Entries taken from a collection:
-=-=-

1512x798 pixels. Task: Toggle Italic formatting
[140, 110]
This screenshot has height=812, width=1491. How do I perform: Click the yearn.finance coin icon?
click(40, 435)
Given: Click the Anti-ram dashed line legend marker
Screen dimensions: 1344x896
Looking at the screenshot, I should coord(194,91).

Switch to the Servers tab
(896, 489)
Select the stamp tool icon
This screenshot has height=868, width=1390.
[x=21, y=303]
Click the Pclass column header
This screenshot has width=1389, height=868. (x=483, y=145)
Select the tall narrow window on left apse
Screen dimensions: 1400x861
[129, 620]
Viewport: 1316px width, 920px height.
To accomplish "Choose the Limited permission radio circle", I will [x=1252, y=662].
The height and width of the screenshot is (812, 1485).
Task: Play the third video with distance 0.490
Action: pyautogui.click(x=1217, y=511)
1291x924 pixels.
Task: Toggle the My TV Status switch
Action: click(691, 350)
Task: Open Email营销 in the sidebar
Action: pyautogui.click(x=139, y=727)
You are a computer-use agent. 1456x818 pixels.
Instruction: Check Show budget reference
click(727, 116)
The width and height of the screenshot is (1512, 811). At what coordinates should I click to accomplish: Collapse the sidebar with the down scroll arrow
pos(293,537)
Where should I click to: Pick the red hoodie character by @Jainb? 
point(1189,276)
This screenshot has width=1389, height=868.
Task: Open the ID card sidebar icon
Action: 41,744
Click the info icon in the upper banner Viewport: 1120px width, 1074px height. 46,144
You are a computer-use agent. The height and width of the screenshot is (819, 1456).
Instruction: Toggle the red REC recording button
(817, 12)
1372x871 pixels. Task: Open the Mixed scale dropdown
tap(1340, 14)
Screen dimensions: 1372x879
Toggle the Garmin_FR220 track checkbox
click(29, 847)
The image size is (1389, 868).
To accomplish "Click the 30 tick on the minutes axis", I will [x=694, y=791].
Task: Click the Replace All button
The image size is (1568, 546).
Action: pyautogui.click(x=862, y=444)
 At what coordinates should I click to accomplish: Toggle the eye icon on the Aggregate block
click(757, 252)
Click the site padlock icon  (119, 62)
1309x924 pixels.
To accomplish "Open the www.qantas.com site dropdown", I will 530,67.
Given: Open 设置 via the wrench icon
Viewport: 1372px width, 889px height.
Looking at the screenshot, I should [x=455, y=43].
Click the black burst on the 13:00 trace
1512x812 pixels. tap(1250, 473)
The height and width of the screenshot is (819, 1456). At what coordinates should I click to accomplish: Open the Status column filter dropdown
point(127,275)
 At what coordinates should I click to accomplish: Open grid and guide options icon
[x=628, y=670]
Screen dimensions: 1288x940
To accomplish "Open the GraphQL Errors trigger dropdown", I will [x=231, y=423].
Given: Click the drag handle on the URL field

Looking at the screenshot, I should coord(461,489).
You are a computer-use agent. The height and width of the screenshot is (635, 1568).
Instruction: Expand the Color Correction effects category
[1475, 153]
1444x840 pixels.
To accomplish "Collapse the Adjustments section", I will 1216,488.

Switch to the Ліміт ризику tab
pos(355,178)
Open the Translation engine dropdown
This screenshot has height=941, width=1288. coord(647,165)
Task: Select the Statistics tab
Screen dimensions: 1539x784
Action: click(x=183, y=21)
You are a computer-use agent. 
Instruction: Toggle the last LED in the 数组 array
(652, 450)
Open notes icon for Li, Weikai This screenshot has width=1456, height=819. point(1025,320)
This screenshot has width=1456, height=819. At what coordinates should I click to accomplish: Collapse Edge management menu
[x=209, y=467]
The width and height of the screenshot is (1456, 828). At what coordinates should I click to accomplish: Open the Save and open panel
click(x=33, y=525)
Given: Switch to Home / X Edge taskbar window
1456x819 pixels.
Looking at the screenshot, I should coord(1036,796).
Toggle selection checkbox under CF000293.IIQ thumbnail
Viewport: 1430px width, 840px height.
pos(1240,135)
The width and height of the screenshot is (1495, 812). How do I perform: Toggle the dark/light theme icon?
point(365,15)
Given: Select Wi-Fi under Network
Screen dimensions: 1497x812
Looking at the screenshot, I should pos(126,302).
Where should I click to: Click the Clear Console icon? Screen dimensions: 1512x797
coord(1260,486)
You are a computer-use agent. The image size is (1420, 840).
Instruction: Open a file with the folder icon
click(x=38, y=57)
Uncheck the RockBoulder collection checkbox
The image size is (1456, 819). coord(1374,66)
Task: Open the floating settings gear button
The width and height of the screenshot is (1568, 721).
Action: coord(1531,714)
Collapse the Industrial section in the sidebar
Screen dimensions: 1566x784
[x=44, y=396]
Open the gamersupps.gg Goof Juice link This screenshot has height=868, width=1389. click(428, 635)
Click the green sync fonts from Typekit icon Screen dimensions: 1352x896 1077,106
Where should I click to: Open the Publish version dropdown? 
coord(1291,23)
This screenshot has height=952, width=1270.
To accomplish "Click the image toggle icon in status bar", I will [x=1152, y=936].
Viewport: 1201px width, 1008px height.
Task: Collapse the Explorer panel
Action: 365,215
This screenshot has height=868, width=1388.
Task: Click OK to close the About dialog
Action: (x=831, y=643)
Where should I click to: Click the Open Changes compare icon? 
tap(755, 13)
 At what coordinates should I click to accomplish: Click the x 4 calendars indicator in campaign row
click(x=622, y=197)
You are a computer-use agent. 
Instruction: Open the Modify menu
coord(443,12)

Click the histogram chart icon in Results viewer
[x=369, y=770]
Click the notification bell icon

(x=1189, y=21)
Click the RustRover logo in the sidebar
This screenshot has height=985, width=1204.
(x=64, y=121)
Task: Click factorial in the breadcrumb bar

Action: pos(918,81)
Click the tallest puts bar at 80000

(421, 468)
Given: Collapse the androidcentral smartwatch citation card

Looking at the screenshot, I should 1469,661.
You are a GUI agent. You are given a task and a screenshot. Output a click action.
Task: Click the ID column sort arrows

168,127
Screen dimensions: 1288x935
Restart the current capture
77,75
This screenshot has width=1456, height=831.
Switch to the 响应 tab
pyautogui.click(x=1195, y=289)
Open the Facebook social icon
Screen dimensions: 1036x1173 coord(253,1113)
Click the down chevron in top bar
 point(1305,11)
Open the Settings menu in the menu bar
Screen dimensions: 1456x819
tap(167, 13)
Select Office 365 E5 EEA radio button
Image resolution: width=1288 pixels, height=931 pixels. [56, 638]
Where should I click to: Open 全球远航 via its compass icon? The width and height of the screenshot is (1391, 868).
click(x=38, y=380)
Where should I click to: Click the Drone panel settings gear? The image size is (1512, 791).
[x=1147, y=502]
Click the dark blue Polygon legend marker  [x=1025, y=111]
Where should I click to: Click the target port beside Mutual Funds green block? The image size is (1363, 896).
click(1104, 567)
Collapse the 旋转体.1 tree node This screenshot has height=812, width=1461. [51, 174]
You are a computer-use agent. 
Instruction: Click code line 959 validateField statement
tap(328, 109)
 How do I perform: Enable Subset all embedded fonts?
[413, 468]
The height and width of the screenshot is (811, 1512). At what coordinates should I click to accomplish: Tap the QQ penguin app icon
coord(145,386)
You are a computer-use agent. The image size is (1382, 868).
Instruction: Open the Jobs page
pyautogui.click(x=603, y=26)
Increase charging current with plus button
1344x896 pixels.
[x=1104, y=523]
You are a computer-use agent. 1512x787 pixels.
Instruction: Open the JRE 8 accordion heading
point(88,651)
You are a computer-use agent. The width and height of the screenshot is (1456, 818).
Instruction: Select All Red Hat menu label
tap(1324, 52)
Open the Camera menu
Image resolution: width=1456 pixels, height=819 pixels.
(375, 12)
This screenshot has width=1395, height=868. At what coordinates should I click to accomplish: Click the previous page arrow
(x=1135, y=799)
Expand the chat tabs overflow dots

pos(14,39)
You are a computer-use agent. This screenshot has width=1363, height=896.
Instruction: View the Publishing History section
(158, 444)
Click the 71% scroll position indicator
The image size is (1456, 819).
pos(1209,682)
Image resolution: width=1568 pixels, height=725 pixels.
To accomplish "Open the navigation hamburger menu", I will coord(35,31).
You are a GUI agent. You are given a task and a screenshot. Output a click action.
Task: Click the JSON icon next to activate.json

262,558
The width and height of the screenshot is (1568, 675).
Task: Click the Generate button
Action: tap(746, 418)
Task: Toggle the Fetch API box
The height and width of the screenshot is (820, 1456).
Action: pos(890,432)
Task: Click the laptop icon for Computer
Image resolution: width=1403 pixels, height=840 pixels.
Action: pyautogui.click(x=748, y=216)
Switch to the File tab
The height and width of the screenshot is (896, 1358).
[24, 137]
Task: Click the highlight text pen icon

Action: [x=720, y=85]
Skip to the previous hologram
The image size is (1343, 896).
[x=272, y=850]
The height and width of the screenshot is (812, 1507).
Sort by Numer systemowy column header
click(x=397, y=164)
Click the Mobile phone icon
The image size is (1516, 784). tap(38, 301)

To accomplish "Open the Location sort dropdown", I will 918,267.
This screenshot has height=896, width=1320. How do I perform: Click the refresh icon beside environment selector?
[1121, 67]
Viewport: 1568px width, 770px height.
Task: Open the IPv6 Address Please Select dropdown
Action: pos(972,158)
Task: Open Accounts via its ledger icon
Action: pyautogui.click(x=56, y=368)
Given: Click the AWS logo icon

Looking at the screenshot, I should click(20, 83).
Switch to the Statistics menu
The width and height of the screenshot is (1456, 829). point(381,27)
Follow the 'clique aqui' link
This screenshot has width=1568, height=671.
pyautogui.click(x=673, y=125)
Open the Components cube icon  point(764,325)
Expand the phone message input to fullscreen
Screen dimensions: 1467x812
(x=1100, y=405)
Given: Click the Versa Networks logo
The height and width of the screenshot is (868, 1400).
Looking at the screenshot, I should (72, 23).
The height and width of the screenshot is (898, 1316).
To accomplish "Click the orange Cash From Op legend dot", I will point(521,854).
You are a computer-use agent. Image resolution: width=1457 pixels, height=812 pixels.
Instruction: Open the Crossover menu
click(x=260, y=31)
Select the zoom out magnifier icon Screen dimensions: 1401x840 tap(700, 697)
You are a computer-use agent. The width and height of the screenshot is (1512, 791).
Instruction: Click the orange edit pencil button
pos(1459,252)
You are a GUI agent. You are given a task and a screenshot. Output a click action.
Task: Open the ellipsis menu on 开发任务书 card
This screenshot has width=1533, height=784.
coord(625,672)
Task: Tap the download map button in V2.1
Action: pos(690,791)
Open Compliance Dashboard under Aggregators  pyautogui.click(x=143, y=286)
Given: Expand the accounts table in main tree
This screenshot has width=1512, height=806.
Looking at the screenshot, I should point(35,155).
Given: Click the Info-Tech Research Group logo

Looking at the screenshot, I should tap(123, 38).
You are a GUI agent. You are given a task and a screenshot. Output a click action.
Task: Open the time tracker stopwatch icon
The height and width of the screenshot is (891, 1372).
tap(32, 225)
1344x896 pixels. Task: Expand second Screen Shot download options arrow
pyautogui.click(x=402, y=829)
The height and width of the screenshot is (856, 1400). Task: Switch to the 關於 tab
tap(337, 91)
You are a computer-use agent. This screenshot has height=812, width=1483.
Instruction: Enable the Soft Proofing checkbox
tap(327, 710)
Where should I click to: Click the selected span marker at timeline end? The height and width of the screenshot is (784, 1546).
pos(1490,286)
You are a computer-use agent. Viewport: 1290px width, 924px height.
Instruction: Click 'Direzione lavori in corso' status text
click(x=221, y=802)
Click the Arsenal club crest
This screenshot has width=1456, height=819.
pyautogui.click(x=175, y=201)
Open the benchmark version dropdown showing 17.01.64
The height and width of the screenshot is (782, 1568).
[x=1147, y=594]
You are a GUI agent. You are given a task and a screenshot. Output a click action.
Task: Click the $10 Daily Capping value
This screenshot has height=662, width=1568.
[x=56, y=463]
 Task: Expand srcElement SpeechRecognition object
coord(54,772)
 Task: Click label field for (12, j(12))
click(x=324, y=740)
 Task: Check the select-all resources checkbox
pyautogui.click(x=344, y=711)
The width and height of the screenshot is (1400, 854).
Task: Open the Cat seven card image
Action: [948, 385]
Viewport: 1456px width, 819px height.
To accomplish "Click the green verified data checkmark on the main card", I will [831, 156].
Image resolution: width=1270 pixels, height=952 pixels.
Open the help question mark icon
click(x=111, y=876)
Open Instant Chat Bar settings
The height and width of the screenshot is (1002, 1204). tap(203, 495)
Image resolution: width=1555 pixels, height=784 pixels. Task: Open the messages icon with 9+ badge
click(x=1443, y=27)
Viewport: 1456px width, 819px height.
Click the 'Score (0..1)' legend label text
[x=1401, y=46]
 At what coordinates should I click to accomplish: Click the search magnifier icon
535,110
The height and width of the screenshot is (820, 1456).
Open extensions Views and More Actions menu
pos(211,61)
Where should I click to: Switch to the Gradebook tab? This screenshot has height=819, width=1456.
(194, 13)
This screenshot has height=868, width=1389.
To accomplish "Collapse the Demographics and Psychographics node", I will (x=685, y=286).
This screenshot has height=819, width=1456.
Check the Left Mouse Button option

-=-=-

Task objective
Starting at the line that contains "Image resolution: width=1555", return every line through the last one above, exactly as written.

Solution to this task
Image resolution: width=1555 pixels, height=784 pixels. Task: Open the messages icon with 9+ badge
click(x=1443, y=27)
Viewport: 1456px width, 819px height.
Click the 'Score (0..1)' legend label text
[x=1401, y=46]
 At what coordinates should I click to accomplish: Click the search magnifier icon
535,110
The height and width of the screenshot is (820, 1456).
Open extensions Views and More Actions menu
pos(211,61)
Where should I click to: Switch to the Gradebook tab? This screenshot has height=819, width=1456.
(194, 13)
This screenshot has height=868, width=1389.
To accomplish "Collapse the Demographics and Psychographics node", I will (x=685, y=286).
This screenshot has height=819, width=1456.
Check the Left Mouse Button option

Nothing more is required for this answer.